AMD showcases its Ryzen 7000 series running at 5.5GHz at Computex 2022
AMD's Ryzen lineup has finally blasted past 5 GHz
Published: 23rd May 2022 | Source: AMD |
It's official, Zen 4 can run at speeds far beyond 5GHz
At Computex 2022, AMD has showcased a Ryzen 7000 series processor running at 5.5 GHz while playing Ghostwire Tokyo. These speeds are much higher than any existing Ryzen series processor, most of which cannot boost to 5GHz during any workloads, never mind past it.
At CES, AMD showcased a Ryzen 7000 engineering sample that ran at an all-core clock speed of 5GHz. Now, AMD has showcased a processor that can deliver speeds that a 500 MHz faster. That's crazy.
It is worth noting that AMD showcased the performance of only a single core on their Ryzen 7000 demo processor, and that the clock speed of this CPU core fluctuated between 5300 MHz and 5500 MHz.
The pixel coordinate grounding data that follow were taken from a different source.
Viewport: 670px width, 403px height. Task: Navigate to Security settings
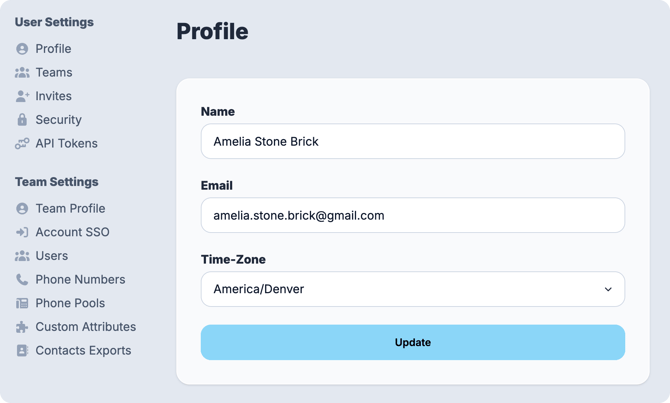[58, 120]
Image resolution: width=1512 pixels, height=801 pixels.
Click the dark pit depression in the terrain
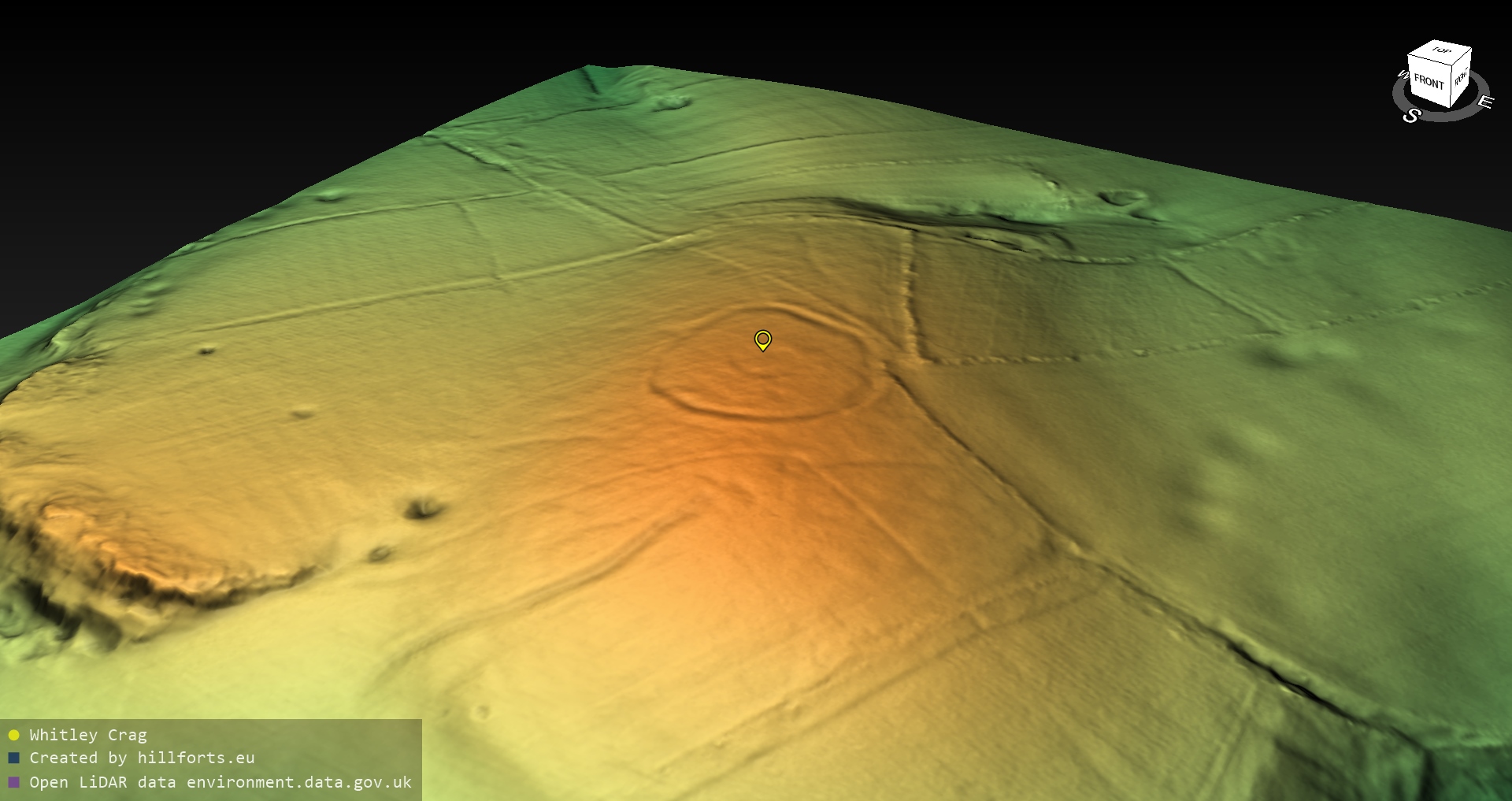(423, 509)
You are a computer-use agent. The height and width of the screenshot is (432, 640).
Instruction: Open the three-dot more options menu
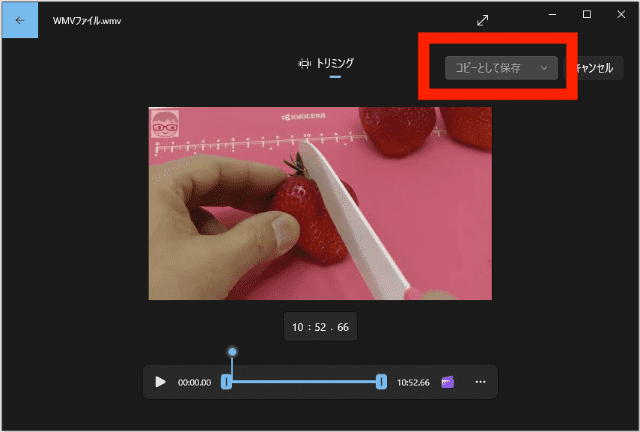pos(480,382)
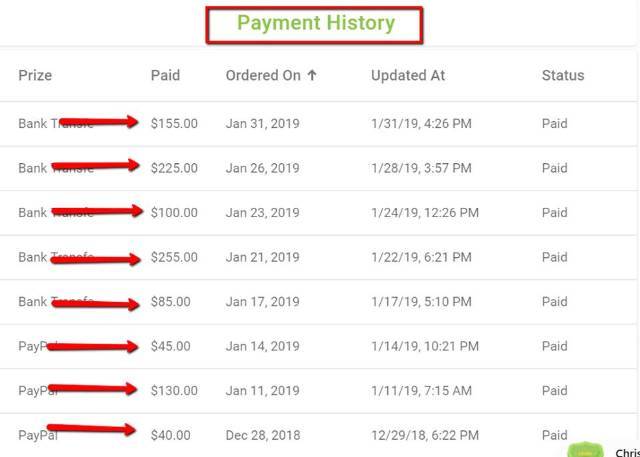
Task: Click the PayPal prize in the Dec 28 row
Action: (35, 435)
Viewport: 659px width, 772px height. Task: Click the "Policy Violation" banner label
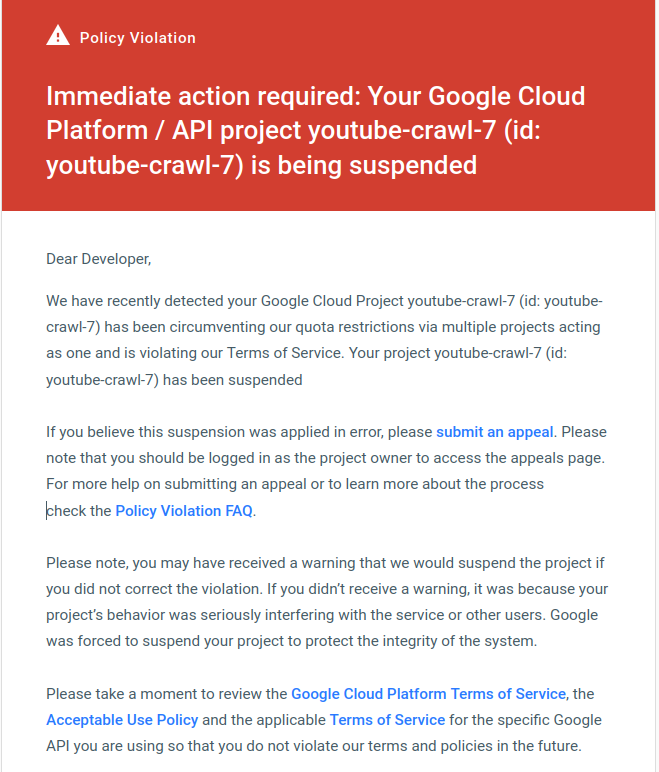138,38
Even so, keeping a core consistently above 5 GHz is a huge achievement for AMD, and will result in enhanced single-threaded performance for AMD's next-generation CPUs, especially when combined with IPC enhancements.
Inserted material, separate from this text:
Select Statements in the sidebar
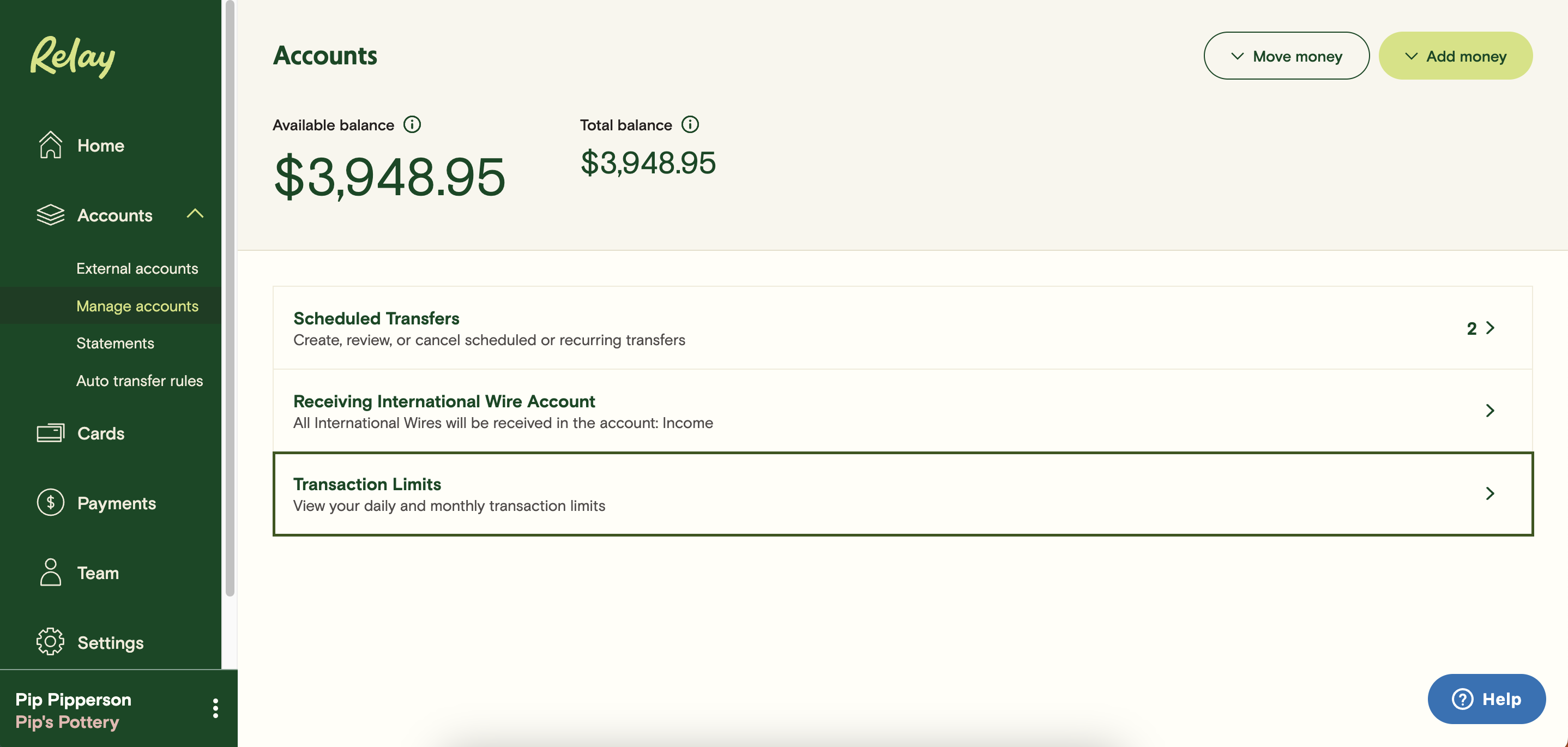The width and height of the screenshot is (1568, 747). (x=115, y=343)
AMD's Lisa Su stated that these boosted clock speeds will help AMD to delver a more consistent gaming experience to Ryzen 7000 series users, which is great news considering how demanding modern games can be on your CPU (We're looking at you Total War Warhammer III...).
Sadly. AMD has not revealed the exact specifications of their next-generation Ryzen 7000 series processors, but they have promised 15% (or greater) gains in single-threaded performance, PCIe 5.0 support, new power optimisations, and DDR5 memory support. Ryzen 7000 will be AMD's first AM5 series processors, moving AMD away from their AM4 socket ecosystem.